Savers missing out on £7bn a year by not switching
Research by Hargreaves Lansdown found that by switching from a typical high street easy access account to the best on the market, you could get 96 times the interest rate.
The investment platform found that the typical high street easy access account pays 0.01% but the best easy access account on the market pays 0.96%.
With more than £726bn sitting in high street easy access accounts, the findings suggest that Brits could be missing out on up to £7bn in interest in total.
Hargreaves Lansdown found that half (49%) of people haven’t switched savings accounts in the past five years, while 37% have never switched.
The most common reason for not switching is that rates are too low to bother with. The lower rates fall, the higher this figure climbs. At the moment 48% of those questioned thought it wasn’t worth switching, up from 43% last year.

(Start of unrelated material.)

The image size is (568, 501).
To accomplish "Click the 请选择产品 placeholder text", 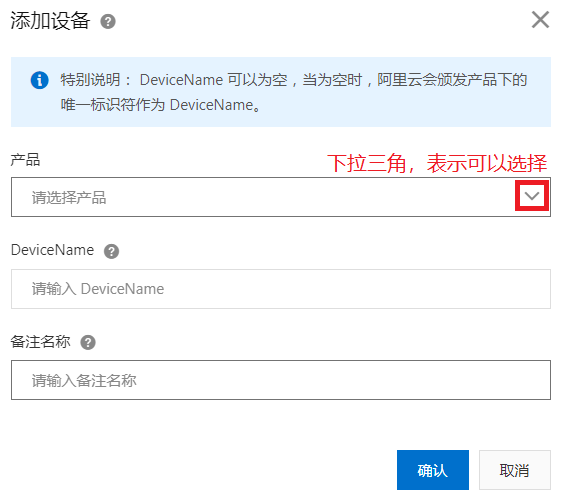I will tap(69, 198).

Only a small minority say they haven’t switched because they already have the best rate.
Hargreaves Lansdown commissioned Opinium to survey 2,001 UK adults from across the UK about their savings attitudes and habits in September 2020.
Sarah Coles, personal finance analyst at Hargreaves Lansdown, says: “Savers can’t be bothered to switch – and it’s costing us up to £7bn in interest. The lower rates drop, the more impact a switch will have, but the less likely we are to get round to it.
“It’s only natural that while rates are dropping, people get less excited about the best on the market. However, we’re so focused on the headline rate that we’re missing the fact that the gulf between high street rates and the best rates is widening dramatically. 12 months ago, you could get 6.4 times more interest by moving from the high street to the best rate: now you can get 96 times as much.
“And this is only the half of it, the longer you leave money languishing in an account, the lower the rate tends to drop. It’s one reason why we have £212bn sitting in accounts paying no interest at all.”
Hargraves Lansdown found that six in 10 (60%) people say they aren’t planning to switch their savings at all. However, one in three (33%) are planning to switch in the next 12 months.
Men are much more prepared to switch their savings, with 44% of men saying they will switch in the future compared with 35% of women.
Hargreaves Lansdown reported last week that NS&I customers were flocking to its cash savings hub after the government-backed arm announced severe rate cuts taking effect next month.